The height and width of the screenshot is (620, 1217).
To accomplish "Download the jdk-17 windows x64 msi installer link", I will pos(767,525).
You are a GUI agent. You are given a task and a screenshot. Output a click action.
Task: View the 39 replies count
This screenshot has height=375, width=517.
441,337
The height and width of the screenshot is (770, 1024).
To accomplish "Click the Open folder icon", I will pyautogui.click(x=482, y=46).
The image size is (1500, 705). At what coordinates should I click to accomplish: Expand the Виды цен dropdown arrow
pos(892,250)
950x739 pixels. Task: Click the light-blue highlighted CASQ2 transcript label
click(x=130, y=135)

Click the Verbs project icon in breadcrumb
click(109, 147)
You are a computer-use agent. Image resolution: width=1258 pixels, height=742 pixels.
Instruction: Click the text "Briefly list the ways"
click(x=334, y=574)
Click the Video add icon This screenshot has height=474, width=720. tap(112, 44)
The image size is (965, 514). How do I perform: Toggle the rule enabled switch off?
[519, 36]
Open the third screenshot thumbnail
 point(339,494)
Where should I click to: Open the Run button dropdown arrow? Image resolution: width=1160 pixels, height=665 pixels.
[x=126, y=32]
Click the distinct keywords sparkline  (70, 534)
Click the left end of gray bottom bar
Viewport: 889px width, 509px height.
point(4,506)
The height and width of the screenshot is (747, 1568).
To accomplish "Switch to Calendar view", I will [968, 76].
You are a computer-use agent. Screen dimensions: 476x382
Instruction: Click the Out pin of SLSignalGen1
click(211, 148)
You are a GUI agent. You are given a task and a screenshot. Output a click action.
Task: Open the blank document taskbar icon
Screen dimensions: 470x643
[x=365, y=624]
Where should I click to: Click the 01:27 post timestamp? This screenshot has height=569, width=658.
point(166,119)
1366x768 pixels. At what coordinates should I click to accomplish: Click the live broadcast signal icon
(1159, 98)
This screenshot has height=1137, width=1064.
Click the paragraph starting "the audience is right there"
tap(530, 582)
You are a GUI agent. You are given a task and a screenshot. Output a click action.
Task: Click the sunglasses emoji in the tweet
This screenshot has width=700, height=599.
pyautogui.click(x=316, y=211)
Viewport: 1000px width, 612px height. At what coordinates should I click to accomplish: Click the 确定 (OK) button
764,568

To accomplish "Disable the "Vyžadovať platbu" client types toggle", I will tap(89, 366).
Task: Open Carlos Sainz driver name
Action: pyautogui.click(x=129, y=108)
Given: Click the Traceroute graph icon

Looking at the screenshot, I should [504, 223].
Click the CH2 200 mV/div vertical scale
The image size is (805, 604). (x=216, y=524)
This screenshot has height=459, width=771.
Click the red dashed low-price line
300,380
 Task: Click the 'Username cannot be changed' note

-------

**WHAT YOU HAVE TO DO**
Write out all the data exactly.

**RESULT OF THIS TASK**
The height and width of the screenshot is (620, 1217).
To accomplish "Download the jdk-17 windows x64 msi installer link", I will pos(767,525).
You are a GUI agent. You are given a task and a screenshot. Output a click action.
Task: View the 39 replies count
This screenshot has height=375, width=517.
441,337
The height and width of the screenshot is (770, 1024).
To accomplish "Click the Open folder icon", I will pyautogui.click(x=482, y=46).
The image size is (1500, 705). At what coordinates should I click to accomplish: Expand the Виды цен dropdown arrow
pos(892,250)
950x739 pixels. Task: Click the light-blue highlighted CASQ2 transcript label
click(x=130, y=135)

Click the Verbs project icon in breadcrumb
click(109, 147)
You are a computer-use agent. Image resolution: width=1258 pixels, height=742 pixels.
Instruction: Click the text "Briefly list the ways"
click(x=334, y=574)
Click the Video add icon This screenshot has height=474, width=720. tap(112, 44)
The image size is (965, 514). How do I perform: Toggle the rule enabled switch off?
[519, 36]
Open the third screenshot thumbnail
 point(339,494)
Where should I click to: Open the Run button dropdown arrow? Image resolution: width=1160 pixels, height=665 pixels.
[x=126, y=32]
Click the distinct keywords sparkline  (70, 534)
Click the left end of gray bottom bar
Viewport: 889px width, 509px height.
point(4,506)
The height and width of the screenshot is (747, 1568).
To accomplish "Switch to Calendar view", I will [968, 76].
You are a computer-use agent. Screen dimensions: 476x382
Instruction: Click the Out pin of SLSignalGen1
click(211, 148)
You are a GUI agent. You are given a task and a screenshot. Output a click action.
Task: Open the blank document taskbar icon
Screen dimensions: 470x643
[x=365, y=624]
Where should I click to: Click the 01:27 post timestamp? This screenshot has height=569, width=658.
point(166,119)
1366x768 pixels. At what coordinates should I click to accomplish: Click the live broadcast signal icon
(1159, 98)
This screenshot has height=1137, width=1064.
Click the paragraph starting "the audience is right there"
tap(530, 582)
You are a GUI agent. You are given a task and a screenshot. Output a click action.
Task: Click the sunglasses emoji in the tweet
This screenshot has width=700, height=599.
pyautogui.click(x=316, y=211)
Viewport: 1000px width, 612px height. At what coordinates should I click to accomplish: Click the 确定 (OK) button
764,568

To accomplish "Disable the "Vyžadovať platbu" client types toggle", I will tap(89, 366).
Task: Open Carlos Sainz driver name
Action: pyautogui.click(x=129, y=108)
Given: Click the Traceroute graph icon

Looking at the screenshot, I should [504, 223].
Click the CH2 200 mV/div vertical scale
The image size is (805, 604). (x=216, y=524)
This screenshot has height=459, width=771.
Click the red dashed low-price line
300,380
 Task: Click the 'Username cannot be changed' note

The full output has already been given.